TIPO DE BACALHAU MAIS CONSUMIDO EM PORTUGAL
Fonte: TGI (Target Group Index), Grupo Marktest
POR BACALHAU MAIS SUSTENTÁVEL
A Noruega compete com a Islândia e a Rússia pelas quotas de pesca de
bacalhau nos mares árticos. É nesta zona que se encontra a maior população de bacalhau do planeta, da espécie gadus morhua. No mar de Barents, a norte da Noruega e da Rússia, encontra-se o aclamado skrei, palavra norueguesa que descreve o bacalhau “errante” que navega estas águas frias na sua idade adulta. Da musculatura que adquire resulta uma carne nutritiva que é considerada pelos noruegueses como o melhor bacalhau que se pode comer.
Os stocks de bacalhau têm vindo a diminuir. Em 2019, a UE impôs uma
proibição da pesca no mar Báltico durante seis meses em resposta a uma grande quebra de stocks naquela zona.
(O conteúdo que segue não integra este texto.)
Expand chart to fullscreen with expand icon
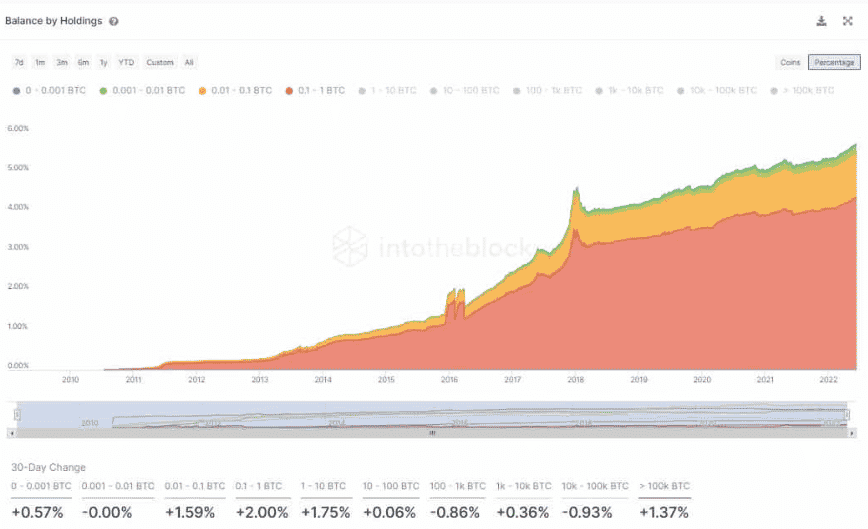868x529 pixels. (847, 21)
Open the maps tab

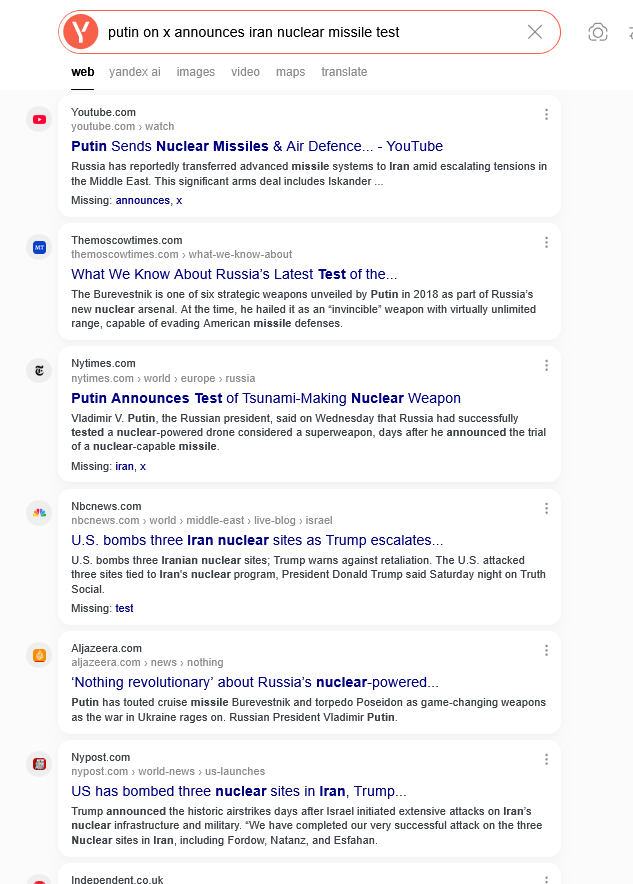click(x=291, y=72)
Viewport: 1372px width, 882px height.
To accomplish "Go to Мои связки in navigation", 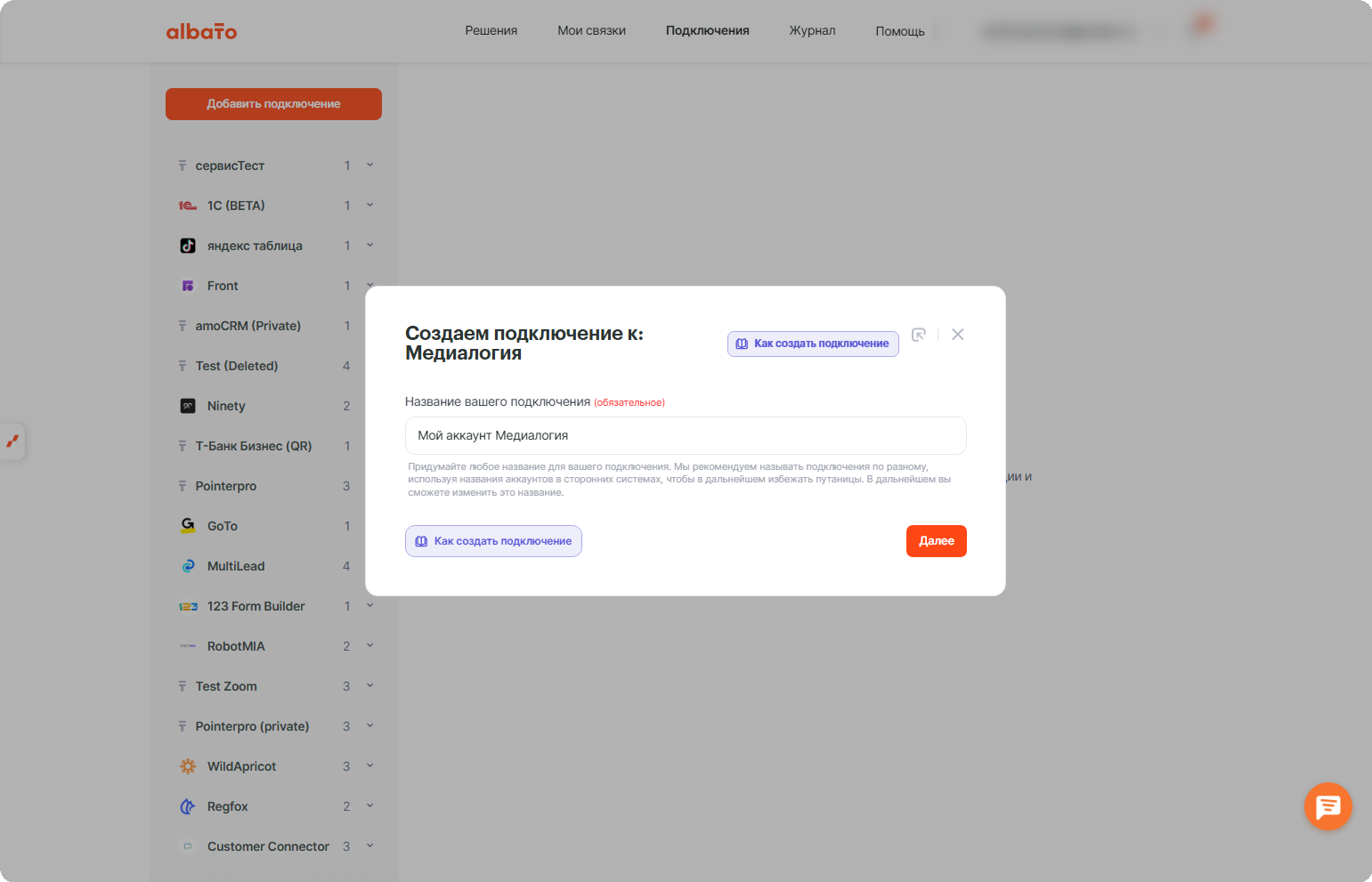I will tap(591, 30).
O bacalhau do mar de Barents perdeu o certificado de pesca sustentável do Marine Stewardship Council (MSC) em 2021 para o bacalhau que está localizado mais próximo da costa, para assegurar a manutenção das populações, tendo entretanto recuperado a distinção. A biomassa de bacalhau, tanto jovem como adulto, nesta zona, atingiu um pico em 2013 e tem caído desde então. As quotas anuais de pesca têm assistido a diminuições progressivas de 20% a cada ano e haverá uma nova diminuição das quotas no mar da Noruega e de Barents para o próximo ano, para cerca de 454 mil toneladas.
EXPORTAÇÕES MUNDIAIS DE BACALHAU NORUEGUÊS
Fonte: Norwegian Seafood Council
Ricardo Alves revela um “contraciclo” na sua empresa, que vai aumentar
para o ano a importação de bacalhau norueguês e islandês em cerca de 5% em volume e 10% em valor. “Mesmo com a redução de quotas, estamos a vender mais”, resume o administrador da Riberalves. Não parece que Portugal vá ficar sem o seu fiel amigo tão cedo, mas é necessário exigir bacalhau pescado com práticas mais conscientes para garantir que a tradição se prolongue.